Information –

▬▬▬▬▬▬▬▬▬▬

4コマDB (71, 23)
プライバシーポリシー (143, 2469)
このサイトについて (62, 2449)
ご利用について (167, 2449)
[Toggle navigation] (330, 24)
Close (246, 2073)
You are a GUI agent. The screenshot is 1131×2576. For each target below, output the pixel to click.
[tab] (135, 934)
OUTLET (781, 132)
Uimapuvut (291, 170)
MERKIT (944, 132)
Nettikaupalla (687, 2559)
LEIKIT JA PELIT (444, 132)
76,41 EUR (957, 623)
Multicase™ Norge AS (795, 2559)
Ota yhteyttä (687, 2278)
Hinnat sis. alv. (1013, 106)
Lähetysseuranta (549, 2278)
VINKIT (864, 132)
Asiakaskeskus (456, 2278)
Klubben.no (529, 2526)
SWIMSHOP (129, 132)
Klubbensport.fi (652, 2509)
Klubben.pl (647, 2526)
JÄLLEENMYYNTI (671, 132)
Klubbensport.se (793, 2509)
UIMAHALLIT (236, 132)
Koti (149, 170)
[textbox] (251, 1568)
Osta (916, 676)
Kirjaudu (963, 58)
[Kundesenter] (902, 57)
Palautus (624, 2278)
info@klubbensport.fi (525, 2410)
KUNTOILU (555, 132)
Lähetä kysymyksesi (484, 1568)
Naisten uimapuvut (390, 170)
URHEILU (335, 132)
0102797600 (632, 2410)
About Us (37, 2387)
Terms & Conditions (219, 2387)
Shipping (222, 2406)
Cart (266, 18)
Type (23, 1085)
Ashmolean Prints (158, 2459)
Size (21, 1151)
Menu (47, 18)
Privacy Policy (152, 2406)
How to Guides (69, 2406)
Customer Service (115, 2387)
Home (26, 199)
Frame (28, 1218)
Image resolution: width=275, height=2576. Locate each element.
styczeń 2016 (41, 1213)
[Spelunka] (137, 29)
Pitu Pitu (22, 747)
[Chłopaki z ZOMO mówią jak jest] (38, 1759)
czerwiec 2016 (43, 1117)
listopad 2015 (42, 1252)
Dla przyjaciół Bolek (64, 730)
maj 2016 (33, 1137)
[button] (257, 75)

▬▬▬▬▬▬▬▬▬▬

Work to be completed – Extract the data in full. Keep it word for word.

Task answer –
4コマDB (71, 23)
プライバシーポリシー (143, 2469)
このサイトについて (62, 2449)
ご利用について (167, 2449)
[Toggle navigation] (330, 24)
Close (246, 2073)
You are a GUI agent. The screenshot is 1131×2576. For each target below, output the pixel to click.
[tab] (135, 934)
OUTLET (781, 132)
Uimapuvut (291, 170)
MERKIT (944, 132)
Nettikaupalla (687, 2559)
LEIKIT JA PELIT (444, 132)
76,41 EUR (957, 623)
Multicase™ Norge AS (795, 2559)
Ota yhteyttä (687, 2278)
Hinnat sis. alv. (1013, 106)
Lähetysseuranta (549, 2278)
VINKIT (864, 132)
Asiakaskeskus (456, 2278)
Klubben.no (529, 2526)
SWIMSHOP (129, 132)
Klubbensport.fi (652, 2509)
Klubben.pl (647, 2526)
JÄLLEENMYYNTI (671, 132)
Klubbensport.se (793, 2509)
UIMAHALLIT (236, 132)
Koti (149, 170)
[textbox] (251, 1568)
Osta (916, 676)
Kirjaudu (963, 58)
[Kundesenter] (902, 57)
Palautus (624, 2278)
info@klubbensport.fi (525, 2410)
KUNTOILU (555, 132)
Lähetä kysymyksesi (484, 1568)
Naisten uimapuvut (390, 170)
URHEILU (335, 132)
0102797600 (632, 2410)
About Us (37, 2387)
Terms & Conditions (219, 2387)
Shipping (222, 2406)
Cart (266, 18)
Type (23, 1085)
Ashmolean Prints (158, 2459)
Size (21, 1151)
Menu (47, 18)
Privacy Policy (152, 2406)
How to Guides (69, 2406)
Customer Service (115, 2387)
Home (26, 199)
Frame (28, 1218)
Image resolution: width=275, height=2576. Locate each element.
styczeń 2016 (41, 1213)
[Spelunka] (137, 29)
Pitu Pitu (22, 747)
[Chłopaki z ZOMO mówią jak jest] (38, 1759)
czerwiec 2016 (43, 1117)
listopad 2015 (42, 1252)
Dla przyjaciół Bolek (64, 730)
maj 2016 (33, 1137)
[button] (257, 75)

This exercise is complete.